Various types of materials have been evaluated as non-viral vectors for efficient and safe nucleic acid delivery, including liposomes (dos Santos Rodrigues et al., 2019, Rasoulianboroujeni et al., 2017, Zhao et al., 2018), polymers (Chen et al., 2020, Fan et al., 2017, Olden et al., 2018, Verbraeken and Hoogenboom, 2017) and their combinations, which form lipoplexes/polyplexes with nucleic acids through electrostatic interaction to facilitate nucleic acid delivery. Lipoplexes are self-assembling delivery nano-systems composed of cationic branched lipids and nucleic acids. Although lipoplexes are highly efficient in nucleic acid delivery, there are also problems like large particle sizes, low biocompatibility and stability, and it needs to be functionalized with other targeting moieties to reach target cells (Akabori and Nagle, 2015, Barratt, 2003, Daraee et al., 2016, Kyriakides et al., 2021, Li et al., 2015, Martin et al., 2005, Nakhaei et al., 2021, Sercombe et al., 2015). As for polyplexes, which are formed by polymers and nucleic acids, can generate diverse nano-structures. The most common polyplexes for nucleic acid delivery are polyethyleinimine (PEI), poly-L-lysine (PLL), and poly(lactide-co-glycolide) (PLGA) (Gomes dos Reis et al., 2020). These polymers are stable and easy to be functionalized to achieve multiple functions, but also raise safety concerns like accumulation in the body (Lee et al., 2015). Additionally, the endosomal entrapment of polyplexes after internalization often result in the insufficient delivery of nucleic acids (Liu et al., 2013). Some researchers combined the advantages of liposomes and polymer to construct lipopolyplexes, which are ternary nanocomplexes composed of cationic liposomes, polymers, and nucleic acids, and they can achieve promising transfection efficiencies and safety (Rezaee et al., 2016).
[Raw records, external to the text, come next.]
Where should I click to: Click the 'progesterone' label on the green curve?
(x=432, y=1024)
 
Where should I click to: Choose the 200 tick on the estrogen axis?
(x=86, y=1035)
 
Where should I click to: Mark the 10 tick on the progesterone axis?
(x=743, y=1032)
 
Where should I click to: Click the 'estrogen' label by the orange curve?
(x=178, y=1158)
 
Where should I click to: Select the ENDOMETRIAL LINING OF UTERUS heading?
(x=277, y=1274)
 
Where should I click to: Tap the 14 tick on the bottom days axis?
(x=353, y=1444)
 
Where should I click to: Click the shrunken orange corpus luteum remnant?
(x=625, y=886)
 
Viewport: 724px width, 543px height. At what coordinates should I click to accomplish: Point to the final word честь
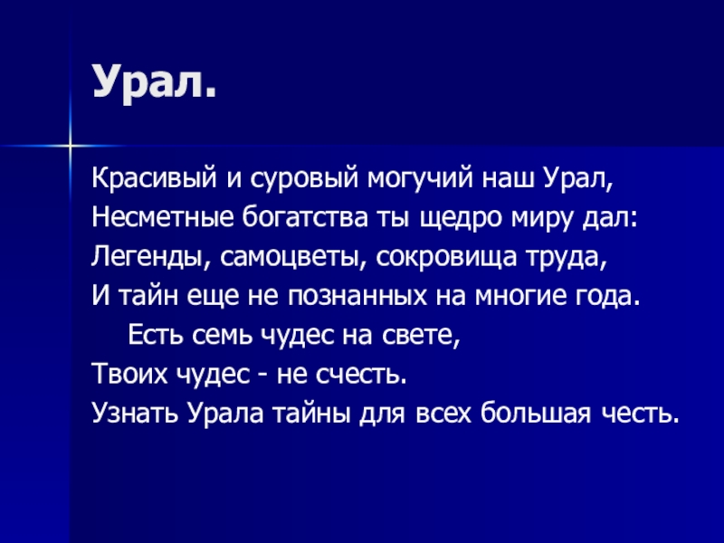[x=638, y=413]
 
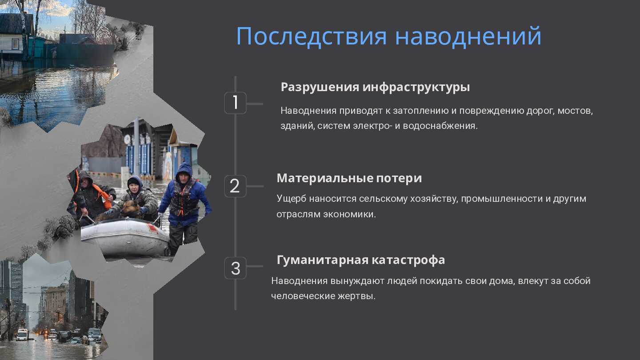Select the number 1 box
[235, 103]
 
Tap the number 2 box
[235, 186]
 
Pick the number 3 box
[235, 268]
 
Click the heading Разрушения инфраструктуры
[375, 87]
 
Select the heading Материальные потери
[349, 178]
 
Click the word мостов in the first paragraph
[575, 111]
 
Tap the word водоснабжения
[440, 126]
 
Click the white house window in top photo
[16, 44]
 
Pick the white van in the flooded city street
[22, 335]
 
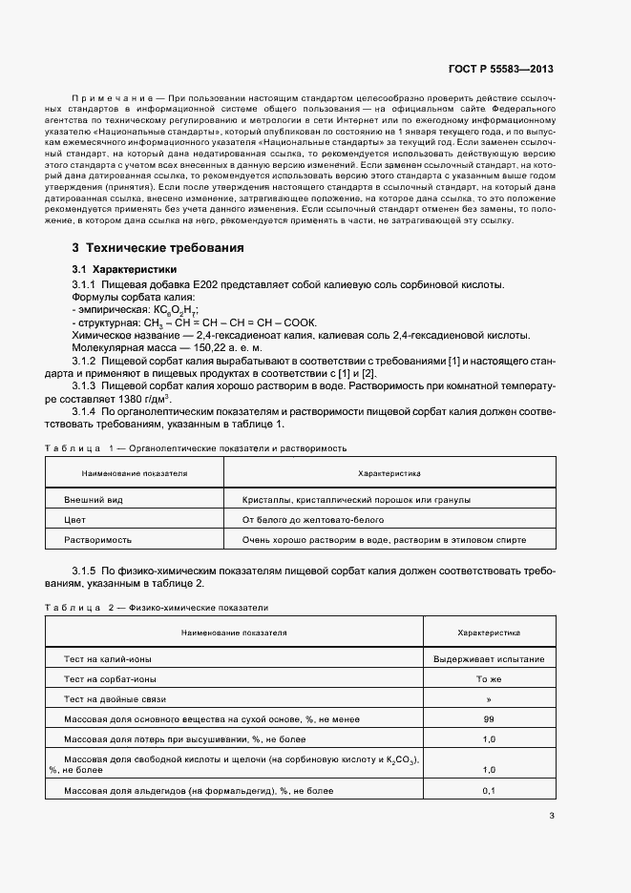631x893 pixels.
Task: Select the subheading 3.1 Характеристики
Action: coord(122,270)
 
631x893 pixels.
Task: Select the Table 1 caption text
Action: coord(196,447)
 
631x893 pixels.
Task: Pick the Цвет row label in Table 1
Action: coord(74,520)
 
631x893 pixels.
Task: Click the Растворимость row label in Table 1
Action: coord(96,540)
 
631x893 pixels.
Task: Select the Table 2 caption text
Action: coord(157,607)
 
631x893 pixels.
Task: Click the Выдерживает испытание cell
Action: coord(489,659)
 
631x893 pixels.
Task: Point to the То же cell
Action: coord(489,679)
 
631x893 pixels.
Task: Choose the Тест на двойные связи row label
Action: coord(112,699)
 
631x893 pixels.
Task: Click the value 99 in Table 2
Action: coord(489,719)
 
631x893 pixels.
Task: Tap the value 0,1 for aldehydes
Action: coord(489,791)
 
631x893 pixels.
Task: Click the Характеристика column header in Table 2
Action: coord(489,632)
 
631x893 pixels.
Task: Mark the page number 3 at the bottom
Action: coord(553,815)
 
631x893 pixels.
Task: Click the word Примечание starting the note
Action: coord(113,99)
Peptides, as a kind of multi-functional molecule, can fulfill the requirements for each step of nucleic acid delivery, such as condensation of nucleic acids, cell targeting, cell internalization, endosomal escape, and so on. Therefore, peptides not only can be used as functional moieties of lipoplexes/polyplexes, but also can carry out the nucleic acid delivery tasks by themselves (Geng et al., 2022). Peptiplexes (peptide-nucleic acid complexes) as potential gene delivery systems have attracted some attention from researchers, because they would have several advantages over the other systems, such as better stability than lipids, ease to synthesize and modify, and ability to target specific receptors (Åmand et al., 2012, Avila et al., 2015). Such molecules made of amino acids have diverse structures like polypeptides, dendrimers, linear and branched peptides, and all can serve as nucleic acid delivery vectors (Avila et al., 2015, Wang et al., 2016, Xu et al., 2022). Among these types of peptide molecules, cell-penetrating peptides (CPPs) have been widely studied for gene delivery (Lehto et al., 2016, Tai and Gao, 2017). With concentrated positive charges, CPPs can cross the cell membranes and carry various “cargoes”, including nucleic acids, into cells. CPPs can directly interact with nucleic acids to form complexes, or conjugated with polymers, fatty acids, etc. to facilitate other types of vectors for nucleic acid delivery (Chen et al., 2017, Geng et al., 2022).